I tend to favor consistency over novelty and practicality over theoretical purity. When making decisions, I often ask a simple question: will this make the system easier or harder for the next engineer to change with confidence?

Quality and speed are not opposites. Clear, well structured systems make it possible to achieve both.

Mentorship and Knowledge Sharing

Helping engineers grow is just as important to me as shipping features. While teaching full-stack development, I relied heavily on the Socratic method. Instead of simply showing solutions, I focused on asking questions that helped people strengthen their problem solving and judgment.

I see mentorship as helping engineers develop good instincts. That means learning how to weigh tradeoffs, ask the right questions, and make thoughtful decisions on their own. Code reviews become opportunities to teach. Pair programming becomes a way to think through problems together. Documentation becomes a way to leave clarity for the next person, including their future self.

At a senior level, I take responsibility for the growth of the people around me. I try to do that through thoughtful feedback, code review comments that explain the reasoning behind decisions, and by giving junior engineers the chance to work on problems that stretch them a little beyond their comfort zone.

The best team multiplier is not the fastest individual contributor. It is the person who helps everyone around them improve.

Shipping Over Perfection

Great engineers ship. One of the most important skills in engineering is balancing ideal technical solutions with real business needs. I try to navigate that tension by making thoughtful tradeoffs instead of chasing perfection.

Through experience working on production systems, I learned to recognize the difference between technical debt that becomes dangerous over time and solutions that are simply good enough to move forward and learn from real feedback. Sometimes the right decision is to prioritize performance. Other times it is speed to market or long term maintainability.

My approach is to focus on the constraint that matters most in the moment. A 90 percent solution is often the right choice if it helps the team deliver value sooner, but I also pay attention to when cutting corners will create bigger problems later.

This is not about lowering standards. It is about being intentional about which standards matter most right now.

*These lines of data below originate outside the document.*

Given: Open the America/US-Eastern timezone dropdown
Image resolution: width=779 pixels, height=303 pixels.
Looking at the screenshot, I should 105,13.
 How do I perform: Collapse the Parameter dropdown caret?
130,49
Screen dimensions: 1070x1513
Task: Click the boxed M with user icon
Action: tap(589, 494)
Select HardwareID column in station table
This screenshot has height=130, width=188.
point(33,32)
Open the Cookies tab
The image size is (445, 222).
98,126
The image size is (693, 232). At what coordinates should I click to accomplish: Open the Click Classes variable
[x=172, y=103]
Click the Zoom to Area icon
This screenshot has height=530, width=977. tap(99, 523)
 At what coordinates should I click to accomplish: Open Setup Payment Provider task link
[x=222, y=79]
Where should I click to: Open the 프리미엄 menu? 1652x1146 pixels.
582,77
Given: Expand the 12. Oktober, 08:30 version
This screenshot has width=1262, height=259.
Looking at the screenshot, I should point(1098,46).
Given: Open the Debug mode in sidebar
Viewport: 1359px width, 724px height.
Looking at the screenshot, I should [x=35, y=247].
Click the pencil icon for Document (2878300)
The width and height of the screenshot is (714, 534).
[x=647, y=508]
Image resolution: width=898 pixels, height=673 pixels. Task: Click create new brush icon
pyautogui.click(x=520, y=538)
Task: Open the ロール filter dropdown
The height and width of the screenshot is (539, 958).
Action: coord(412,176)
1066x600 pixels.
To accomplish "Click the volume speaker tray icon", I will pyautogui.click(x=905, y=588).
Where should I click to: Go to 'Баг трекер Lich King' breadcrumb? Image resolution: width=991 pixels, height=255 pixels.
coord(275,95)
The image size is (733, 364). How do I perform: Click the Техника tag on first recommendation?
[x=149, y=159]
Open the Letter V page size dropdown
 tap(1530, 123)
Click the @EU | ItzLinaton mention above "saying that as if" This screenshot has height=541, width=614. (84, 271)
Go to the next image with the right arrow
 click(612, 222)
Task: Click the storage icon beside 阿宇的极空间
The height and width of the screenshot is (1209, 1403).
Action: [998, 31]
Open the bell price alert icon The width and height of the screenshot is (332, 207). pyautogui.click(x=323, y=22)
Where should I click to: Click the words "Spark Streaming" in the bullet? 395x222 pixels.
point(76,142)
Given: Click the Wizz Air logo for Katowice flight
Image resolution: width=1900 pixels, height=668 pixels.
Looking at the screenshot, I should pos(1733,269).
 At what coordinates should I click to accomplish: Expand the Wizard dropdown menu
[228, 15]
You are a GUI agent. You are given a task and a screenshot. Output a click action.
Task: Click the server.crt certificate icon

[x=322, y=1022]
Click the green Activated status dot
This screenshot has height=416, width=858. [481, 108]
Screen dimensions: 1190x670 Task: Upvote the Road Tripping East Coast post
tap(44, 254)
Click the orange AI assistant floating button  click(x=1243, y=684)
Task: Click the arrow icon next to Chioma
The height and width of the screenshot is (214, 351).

Part of being a engineer is earning trust by making those calls well, shipping consistently while knowing when it is worth investing time to reduce technical debt.

Ownership and Accountability

I believe engineers should take responsibility for more than just the code they write. To me, ownership means seeing a project through from the early idea all the way to production and beyond. It means understanding how the work affects users, collaborating closely with other teams, staying involved during deployment, and taking responsibility for the outcome, not just the output.

Working on large production systems taught me that ownership also includes paying attention after something ships. It means monitoring systems in production, responding when issues arise, and improving things based on real user behavior.

Ownership also means asking difficult questions. Are we solving the right problem? Are we measuring the right outcomes? What happens when this breaks?

I try to approach my work with that level of investment. I am not just completing tasks. I care about whether the work actually matters.

Continuous Learning and Adaptation

The best engineers grow with their domain. I stay current without chasing hype. I learn deliberately, experiment thoughtfully, and I know when to evolve my approach. I've worked with multiple AI tools, learned new performance optimization techniques, and adapted my architecture decisions as our traffic and data needs changed.

Growth comes from reflecting on what didn't work, asking why, and building better mental models. I stay curious about emerging patterns and test ideas in low-stakes environments before committing. I also know that not every new tool or framework is worth learning; the skill is distinguishing signal from noise.

I strive to model intellectual humility by being confident in what I know while remaining genuinely uncertain about what comes next.